If you're remote working and living rurally, then you'd have to be careful about broadband speeds - in the house before this one, we had to pay to install satellite broadband as the speed was like 90's dial up.

I think the last thing to consider is that set up costs can be quite high - sorting out things like re-registering your car or getting a new one, rental deposits, moving costs etc can mount up, so you'd need a buffer.

Good luck though! Lots to organise, but it's all possible.

veridique · 28/06/2017 10:13

In answer to some of the questions: My French is intermediate I’d say. I can understanding people pretty well but make grammatical errors.

I have no support here really, so kids are with me at home if ill.

Partner is in contact and not that keen on this plan, which is understandable.

If I lost my job I would be looking into another remote one. Or maybe looking into teaching English (I have the CELTA qualification).

Thanks for the replies: really helpful and you’ve raised some things I hadn’t thought about, like healthcare!

OP posts:
TeacupDrama · 28/06/2017 10:18

obviously if your their father is not keen you need to get him on board or else he can go to court to stop the move, how are you going to make sure they maintain contact with their father as you will need to facilitate it and almost certainly pay for it. can you/ will you be able to afford this? because unless you can and can prove you can a court will not let you move it will not be up to their father to travel to france though he may

your children will easily learn french at 2 and 5 but you will need to improve yours

itsajungleoutthere · 28/06/2017 10:19

Go for it OP.

I'm planning on making a move to France when I finish my degree. DD will be 3 years old.

Where about a were you thinking of moving to?

GreenGoblin0 · 28/06/2017 10:25

you also need to think about Brexit - at the moment you can move to France and as long as you are exercising freedom of movement rights (eg working) you will be able to live there and after 5 years will acquire permanent residence. However after the UK leaves the EU this will stop. we don't know what the transitional arrangements will be for eu nationals in the UK or for uk national in the EU.

fruitbrewhaha · 28/06/2017 10:26

I agree with Pooch.

====

▸ APPLY WHAT YOU READ
[A] In the forum thread, what qualification does veridique mention holding?
[B] Using the forum thread, explain why a financial buffer would be needed for the move.
The listing is drawn from a different source than the forum thread.

▸ DATA TO EXAMINE
====

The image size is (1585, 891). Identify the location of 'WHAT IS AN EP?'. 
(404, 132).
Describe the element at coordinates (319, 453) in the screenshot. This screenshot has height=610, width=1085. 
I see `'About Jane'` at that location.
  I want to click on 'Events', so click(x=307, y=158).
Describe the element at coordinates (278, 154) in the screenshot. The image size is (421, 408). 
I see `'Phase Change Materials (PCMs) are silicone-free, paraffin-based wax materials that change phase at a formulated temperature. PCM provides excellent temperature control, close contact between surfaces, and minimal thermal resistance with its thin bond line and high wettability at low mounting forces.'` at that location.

====

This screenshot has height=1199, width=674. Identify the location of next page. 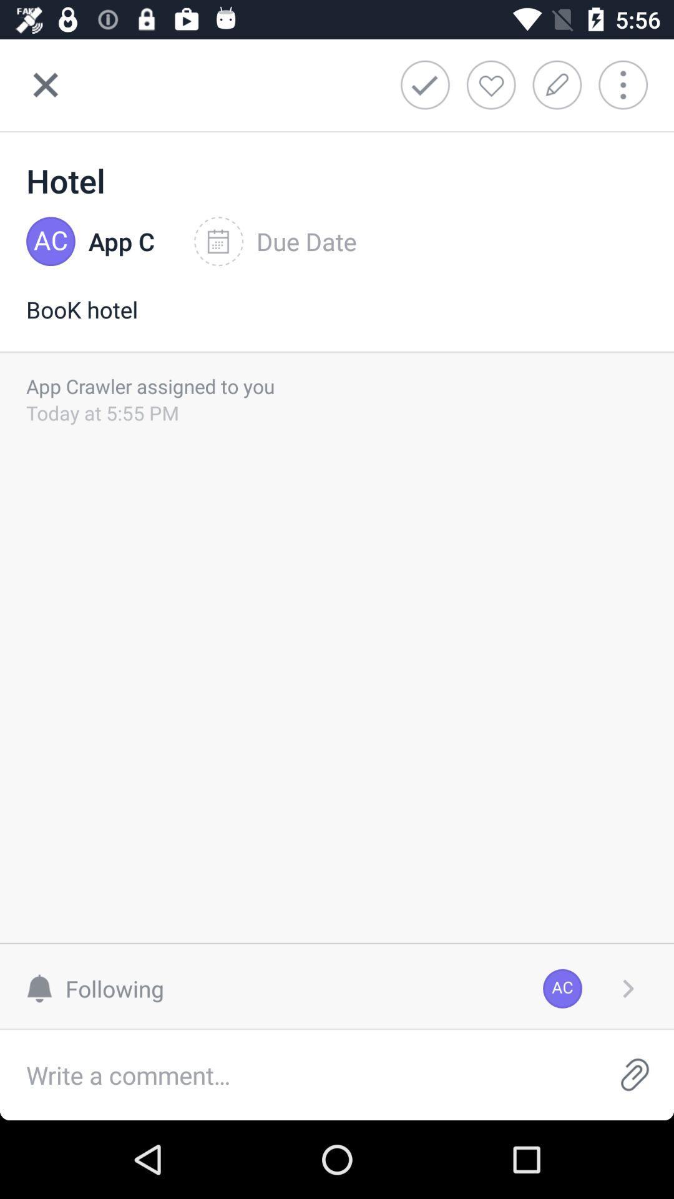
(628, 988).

====

▸ SOLUTIONS TO THE TASKS
[A] The CELTA qualification.

[B] Set-up costs can be quite high. Expenses such as re-registering a car or buying a new one, rental deposits and moving costs can mount up.